A Comparison Between Amazon Redshift and Azure Data Lake
In this article, we will do a comparison study of Amazon Redshift and Azure SQL Data Warehouse. Redshift is a data warehouse offering in the cloud offered by Amazon and Azure SQL Data Warehouse is a data warehouse offering in the cloud offered by Microsoft. We will analyze the features offered by both in detail.
Redshift and SQL Data Warehouse both support petabyte scale systems. Both of them have leader or master nodes and compute nodes. A leader node is responsible for distributing the work to the compute nodes and aggregate the data returned by the compute nodes. Both of them use columnar storage to enable parallel processing.
In SQL Data Warehouse, the scaling of the clusters can happen in minutes. The scale out can be done for compute and storage units independently. SQL Data Warehouse also supports pausing a compute operation. There is no cost applied when the compute nodes are in pause state; only a storage cost is charged.
Azure SQL Data Warehouse supports all the SQL concepts, such as indexes, stored procedures, and user defined functions.
Redshift supports two kinds of sort keys: compound and interleaved. A compound sort key a combination of multiple columns, one primary column and one or more secondary columns. A compound sort key helps with joins and where conditions; however, the performance drops when the query is only on secondary columns without the primary column. A compound sort key is the default sort type. In interleaved an sort, each column is given an equal weight. Both compound and interleaved require a re-index to keep the query performance level high.
Data can be integrated with Redshift from Amazon S3 storage, elastic map reduce, No SQL data source DynamoDB, or SSH. If there is an on-premises database to be integrated with Redshift, export the data from the database to a file and then import the file to S3. This file can now be integrated with Redshift. Re-indexing is required to get a better query performance.
Azure SQL Data Warehouse is integrated with Azure Blob storage. It uses a similar approach to as Redshift to import the data from SQL server.
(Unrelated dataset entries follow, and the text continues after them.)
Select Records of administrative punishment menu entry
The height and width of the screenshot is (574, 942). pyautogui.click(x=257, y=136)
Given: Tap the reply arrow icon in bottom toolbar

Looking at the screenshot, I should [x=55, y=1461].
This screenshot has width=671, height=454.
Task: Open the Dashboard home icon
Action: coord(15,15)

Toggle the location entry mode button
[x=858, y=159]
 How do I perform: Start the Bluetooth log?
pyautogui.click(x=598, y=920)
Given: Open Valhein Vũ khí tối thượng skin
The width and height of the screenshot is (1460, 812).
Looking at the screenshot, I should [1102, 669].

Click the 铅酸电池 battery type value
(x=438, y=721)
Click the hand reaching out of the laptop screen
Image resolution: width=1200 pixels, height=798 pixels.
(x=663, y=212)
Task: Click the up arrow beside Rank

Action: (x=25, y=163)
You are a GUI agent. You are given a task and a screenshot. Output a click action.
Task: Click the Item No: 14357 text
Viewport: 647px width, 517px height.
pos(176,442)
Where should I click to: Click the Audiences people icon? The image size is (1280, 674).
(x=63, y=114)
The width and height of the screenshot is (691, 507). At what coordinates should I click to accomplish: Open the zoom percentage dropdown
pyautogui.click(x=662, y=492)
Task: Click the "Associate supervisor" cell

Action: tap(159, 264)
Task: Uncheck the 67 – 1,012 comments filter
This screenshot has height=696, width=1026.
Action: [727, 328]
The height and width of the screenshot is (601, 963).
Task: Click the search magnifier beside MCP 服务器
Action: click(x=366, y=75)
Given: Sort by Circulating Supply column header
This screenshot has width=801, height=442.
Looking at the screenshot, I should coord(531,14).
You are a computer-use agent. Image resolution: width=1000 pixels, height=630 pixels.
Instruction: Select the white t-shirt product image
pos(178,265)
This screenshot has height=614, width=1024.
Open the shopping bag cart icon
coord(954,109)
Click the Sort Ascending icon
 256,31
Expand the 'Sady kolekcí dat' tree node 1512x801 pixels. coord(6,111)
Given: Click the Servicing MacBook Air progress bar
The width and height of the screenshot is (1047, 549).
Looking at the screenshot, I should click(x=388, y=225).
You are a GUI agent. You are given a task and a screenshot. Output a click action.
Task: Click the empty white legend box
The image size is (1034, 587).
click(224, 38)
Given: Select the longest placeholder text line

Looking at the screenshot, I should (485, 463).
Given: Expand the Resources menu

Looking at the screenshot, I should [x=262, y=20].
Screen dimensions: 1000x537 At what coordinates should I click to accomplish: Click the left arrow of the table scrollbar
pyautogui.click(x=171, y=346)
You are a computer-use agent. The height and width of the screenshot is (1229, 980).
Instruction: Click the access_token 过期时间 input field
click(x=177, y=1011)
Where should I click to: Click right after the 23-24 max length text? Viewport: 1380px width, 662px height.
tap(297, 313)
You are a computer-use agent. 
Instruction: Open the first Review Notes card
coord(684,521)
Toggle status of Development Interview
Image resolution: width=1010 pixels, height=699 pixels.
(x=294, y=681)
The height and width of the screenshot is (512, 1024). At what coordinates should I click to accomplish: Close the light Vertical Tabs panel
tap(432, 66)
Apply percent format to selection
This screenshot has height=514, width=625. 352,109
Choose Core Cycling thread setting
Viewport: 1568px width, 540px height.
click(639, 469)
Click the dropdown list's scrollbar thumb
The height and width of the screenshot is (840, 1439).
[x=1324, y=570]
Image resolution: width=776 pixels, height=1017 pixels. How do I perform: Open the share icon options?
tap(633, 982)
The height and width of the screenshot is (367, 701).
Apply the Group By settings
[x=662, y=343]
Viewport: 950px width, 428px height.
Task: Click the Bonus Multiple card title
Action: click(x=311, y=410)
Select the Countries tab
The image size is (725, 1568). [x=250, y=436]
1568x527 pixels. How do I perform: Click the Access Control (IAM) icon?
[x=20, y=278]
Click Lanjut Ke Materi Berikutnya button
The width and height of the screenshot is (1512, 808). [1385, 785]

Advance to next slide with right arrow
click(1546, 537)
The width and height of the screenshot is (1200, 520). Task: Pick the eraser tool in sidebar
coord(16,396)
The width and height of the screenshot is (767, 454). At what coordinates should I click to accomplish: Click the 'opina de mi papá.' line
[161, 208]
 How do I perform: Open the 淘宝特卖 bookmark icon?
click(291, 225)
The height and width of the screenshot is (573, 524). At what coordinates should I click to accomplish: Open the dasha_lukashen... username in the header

The SQL server data is exported to a text file and then copied across to Azure Blob storage. Once the file is in Azure blob storage, it can be imported to Data Warehouse using the Polybase create 'CREATE EXTERNAL TABLE' command, followed by the 'CREATE TABLE...AS SELECT' command. Once the data is imported, re-create the indexes; in other words, use 'create statistics' to get the optimal query performance.
Backup and Security
Redshift can be hosted in a virtual private cloud. The data can be encrypted at rest and also when accessed from the client tools. Data is encrypted over the wire using SSL and, at rest, every block is encrypted using hardware-accelerated AES-256. The compute nodes cannot be accessed directly. they can be accessed only through the leader node. The data is backed up as snapshots in S3 storage automatically and by default they are retained for a day. The retention can be extended up to 35 days.
Azure SQL Data Warehouse currently doesn't support hosting on a virtual network. It also supports encryption at rest and over the wire. Over the wire, it can be encrypted by using SSL and at rest it can be encrypted by using the 'ALTER DATABASE <> SET ENCRYPTION ON' command. The data is backed up automatically to Azure blob storage as snapshots every eight hours and the backup is retained for seven days.
Client BI Tools
Redshift integrates with many popular BI tools, like Tableau. In addition, it also allows connecting using JDBC and ODBC drivers.
Azure SQL Data Warehouse also supports integration with popular BI tools such as Tableau and Power BI.
Both Redshift and Azure Data Warehouse look promising. Azure SQL Data Warehouse leads in some areas, such as the scalability and decoupling the store from compute. On the other hand, Redshift leads in security by enabling it to be hosted in a VPC.